Sang kapten telah meminta bantuan dengan ATC untuk meminta pendaratan
darurat di Bandara terdekat. Namun pesawat sudah terbang terlalu rendah, maka sang
pilot mengambil keputusan untuk mendaratkan pesawatnya di sungai Hudson. Apa yang
dilakukan sang pilot disebut-sebut sebagai keberhasilan 'pendaratan di atas air sesuai
buku panduan'. Ketika mesin pesawat mengalami masalah, pilot dengan tenang
menurunkan pesawat ke sungai dengan ekor pesawat lebih dulu menyentuh air.
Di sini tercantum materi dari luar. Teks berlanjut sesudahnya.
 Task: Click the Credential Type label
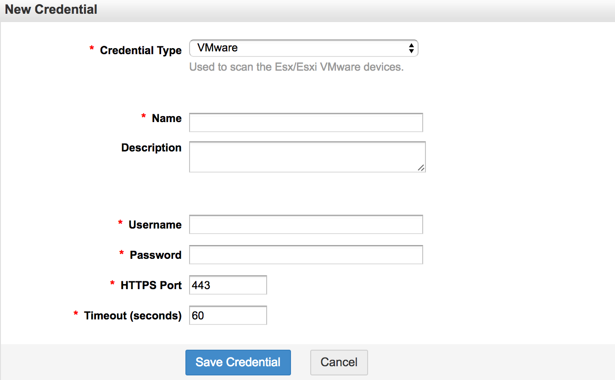point(140,50)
Kemudian dengan pesawat mengapung di atas air, 150 penumpang dan 4 kru
serta sang pilot keluar dari pesawat dan berdiri di atas sayap. Kapal-kapal bantuan datang
dengan cepat sehingga seluruh penumpang dan kru berhasil dievakuasi dengan selamat
sebelum pesawat akhirnya benar-benar tenggelam.
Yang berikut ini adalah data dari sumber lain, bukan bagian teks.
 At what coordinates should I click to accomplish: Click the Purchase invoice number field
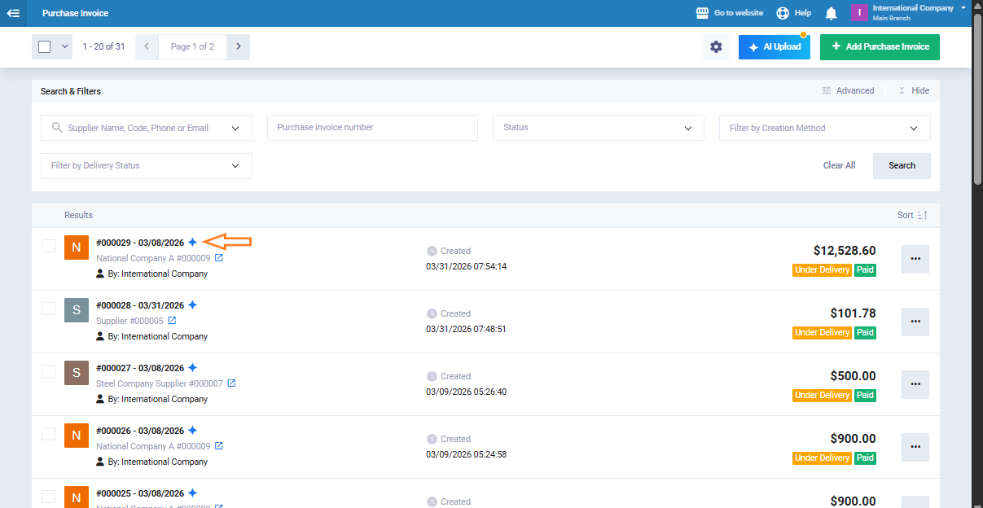372,128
Pendaratan di atas air (ditching) merupakan pendaratan darurat di perairan. Ini
kadang-kadang terjadi pada pesawat militer dan pesawat yang lebih kecil. Namun sangat
jarang terjadi pada pesawat penumpang komersial. Suhu udara di Sungai Hudson saat
kejadian itu di bawah 6 derajat Celcius.
Maka dapat diambil simpulan bahwa kasus kecelakaan pesawat US Airways
1549 diakibatkan serangan burung secara tiba-tiba mengakibatkan mesin pesawat rusak
dan mati ketika pesawat masih berada diketinggian beribu kaki. Lalu pesawat sudah
terbang terlalu rendah sehingga dipastikan pesawat tidak bisa mendarat di Bandara
terdekat. Sehingga hal yang begitu mengesankan ketika pilot berani mengambil
keputusan untuk mendaratkan pesawatnya di sungai Hudson untuk menyelamatkan
penumpang dan awak pesawatnya.

C. UPAYA AGAR TIDAK TERJADI KECELAKAAN PESAWAT


1. Melakukan pemeriksaan secara berkala tentang kelayakan kondisi pesawat
2. Pembinaan aspek manusia, khususnya awak pesawat terbang
3. Pemerintah dapat menetapkan aturan untuk mengharuskan perusahaan
peenrbangan menjalankan pemeriksaan secara rutin dan menyeluruh atas
armada penerbangannya.
4. Uji kemampuan terbang awak pesawat terbang secara periodik terutama
untuk pilot.

D. KESIMPULAN
1. Potensi kecelakaan memang tidak dapat dihilangkan sama sekali, tetapi
melalui upaya yang sungguh-sungguh potensi tersebut dapat ditekan untuk
mengurangi jumlah korban kecelakaan.
2. Keselamatan peerbangan merupakan faktor utama dalam pengoperasian
pesawat terbang.
3. Secara umum ada dua pemicu utama terjadinya kecelakaan pesawat terbang.
Pertama, “Human error” dan yang kedua adanya “kondisi” yang
membahayakan penerbangan, atau kombinasi keduanya.